**EXERCISE DETAILS:**
Look through the listing underneath for "computer", and copy every line that has it.

*** Begin section ***

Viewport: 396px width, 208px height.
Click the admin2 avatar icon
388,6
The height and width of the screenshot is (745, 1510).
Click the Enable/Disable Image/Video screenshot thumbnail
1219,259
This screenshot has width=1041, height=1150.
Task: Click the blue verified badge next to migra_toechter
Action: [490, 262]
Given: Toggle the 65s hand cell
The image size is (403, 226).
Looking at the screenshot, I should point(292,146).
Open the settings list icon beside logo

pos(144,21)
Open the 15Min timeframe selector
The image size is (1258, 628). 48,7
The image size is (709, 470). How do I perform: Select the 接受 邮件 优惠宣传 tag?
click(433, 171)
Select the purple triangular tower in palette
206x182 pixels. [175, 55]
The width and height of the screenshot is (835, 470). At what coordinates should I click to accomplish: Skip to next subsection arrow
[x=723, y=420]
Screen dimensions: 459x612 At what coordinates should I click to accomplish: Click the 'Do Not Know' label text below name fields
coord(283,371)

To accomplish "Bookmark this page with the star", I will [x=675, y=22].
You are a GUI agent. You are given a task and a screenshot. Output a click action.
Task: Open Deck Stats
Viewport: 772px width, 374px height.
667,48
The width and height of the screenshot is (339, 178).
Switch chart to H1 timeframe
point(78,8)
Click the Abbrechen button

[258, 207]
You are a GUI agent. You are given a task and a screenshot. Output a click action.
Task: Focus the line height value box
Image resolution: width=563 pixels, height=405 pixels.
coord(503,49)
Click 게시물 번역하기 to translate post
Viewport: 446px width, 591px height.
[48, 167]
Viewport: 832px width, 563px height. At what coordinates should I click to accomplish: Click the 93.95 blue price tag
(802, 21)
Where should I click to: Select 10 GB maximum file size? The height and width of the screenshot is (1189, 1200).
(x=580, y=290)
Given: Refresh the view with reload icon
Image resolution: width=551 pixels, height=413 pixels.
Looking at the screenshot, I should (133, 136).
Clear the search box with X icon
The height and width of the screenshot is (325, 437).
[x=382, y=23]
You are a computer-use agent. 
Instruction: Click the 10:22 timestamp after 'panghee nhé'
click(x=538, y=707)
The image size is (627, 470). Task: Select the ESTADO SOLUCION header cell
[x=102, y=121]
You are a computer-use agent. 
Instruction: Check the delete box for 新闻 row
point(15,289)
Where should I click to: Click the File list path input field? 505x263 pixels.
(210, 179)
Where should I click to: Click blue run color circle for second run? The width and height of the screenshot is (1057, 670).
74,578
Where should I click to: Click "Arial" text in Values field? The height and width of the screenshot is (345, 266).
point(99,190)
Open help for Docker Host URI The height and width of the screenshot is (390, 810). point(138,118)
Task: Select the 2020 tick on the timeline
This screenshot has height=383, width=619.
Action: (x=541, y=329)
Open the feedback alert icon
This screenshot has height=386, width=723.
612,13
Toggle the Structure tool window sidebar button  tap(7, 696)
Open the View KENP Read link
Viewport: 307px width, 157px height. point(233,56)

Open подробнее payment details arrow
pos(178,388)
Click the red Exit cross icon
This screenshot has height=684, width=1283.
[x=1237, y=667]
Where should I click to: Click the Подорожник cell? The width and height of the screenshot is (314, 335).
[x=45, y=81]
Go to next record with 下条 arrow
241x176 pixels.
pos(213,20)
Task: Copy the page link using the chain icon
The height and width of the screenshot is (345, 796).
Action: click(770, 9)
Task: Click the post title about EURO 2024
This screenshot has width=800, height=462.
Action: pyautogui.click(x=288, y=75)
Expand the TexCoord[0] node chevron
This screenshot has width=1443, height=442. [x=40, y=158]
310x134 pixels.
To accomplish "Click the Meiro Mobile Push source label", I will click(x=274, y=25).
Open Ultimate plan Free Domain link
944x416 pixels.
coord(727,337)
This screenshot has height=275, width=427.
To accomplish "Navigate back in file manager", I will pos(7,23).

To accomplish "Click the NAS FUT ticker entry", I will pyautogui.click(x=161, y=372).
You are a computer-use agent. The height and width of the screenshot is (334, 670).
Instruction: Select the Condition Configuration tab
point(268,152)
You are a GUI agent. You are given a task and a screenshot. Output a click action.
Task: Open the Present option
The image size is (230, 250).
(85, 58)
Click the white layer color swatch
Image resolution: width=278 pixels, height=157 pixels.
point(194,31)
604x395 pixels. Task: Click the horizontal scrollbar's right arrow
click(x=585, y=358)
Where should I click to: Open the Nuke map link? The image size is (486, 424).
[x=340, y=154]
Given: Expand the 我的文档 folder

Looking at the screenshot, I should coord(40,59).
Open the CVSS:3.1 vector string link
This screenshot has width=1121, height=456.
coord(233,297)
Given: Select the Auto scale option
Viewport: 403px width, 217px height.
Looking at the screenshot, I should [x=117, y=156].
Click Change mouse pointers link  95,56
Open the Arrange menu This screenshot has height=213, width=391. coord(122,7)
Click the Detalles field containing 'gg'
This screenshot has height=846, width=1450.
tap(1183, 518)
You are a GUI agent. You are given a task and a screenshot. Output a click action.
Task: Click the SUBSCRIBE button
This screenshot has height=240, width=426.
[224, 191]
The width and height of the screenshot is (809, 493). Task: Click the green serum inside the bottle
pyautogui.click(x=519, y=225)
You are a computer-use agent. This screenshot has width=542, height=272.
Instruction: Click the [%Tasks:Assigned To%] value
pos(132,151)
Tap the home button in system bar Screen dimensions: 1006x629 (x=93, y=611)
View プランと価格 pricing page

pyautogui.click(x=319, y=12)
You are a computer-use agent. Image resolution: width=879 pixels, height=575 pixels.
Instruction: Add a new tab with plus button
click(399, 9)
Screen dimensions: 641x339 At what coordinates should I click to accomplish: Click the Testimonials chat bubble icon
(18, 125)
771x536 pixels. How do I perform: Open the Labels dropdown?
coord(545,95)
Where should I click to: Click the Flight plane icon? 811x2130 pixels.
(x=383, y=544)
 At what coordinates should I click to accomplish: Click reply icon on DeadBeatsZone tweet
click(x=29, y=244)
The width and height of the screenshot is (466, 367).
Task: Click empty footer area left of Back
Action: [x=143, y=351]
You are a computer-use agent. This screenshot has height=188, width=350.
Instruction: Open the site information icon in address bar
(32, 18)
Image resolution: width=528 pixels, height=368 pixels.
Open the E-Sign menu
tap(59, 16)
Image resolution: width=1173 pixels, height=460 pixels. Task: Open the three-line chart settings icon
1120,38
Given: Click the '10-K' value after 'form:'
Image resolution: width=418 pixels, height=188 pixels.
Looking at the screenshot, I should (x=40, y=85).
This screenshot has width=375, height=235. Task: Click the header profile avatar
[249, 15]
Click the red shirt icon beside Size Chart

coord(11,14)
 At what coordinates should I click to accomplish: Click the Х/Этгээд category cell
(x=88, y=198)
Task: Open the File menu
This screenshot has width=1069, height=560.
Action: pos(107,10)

*** End section ***

**TASK ANSWER:**
You are a computer-use agent. 
You are a computer-use agent. 
You are a computer-use agent. The height and width of the screenshot is (334, 670).
You are a computer-use agent. This screenshot has width=542, height=272.
You are a computer-use agent. Image resolution: width=879 pixels, height=575 pixels.
You are a computer-use agent. This screenshot has height=188, width=350.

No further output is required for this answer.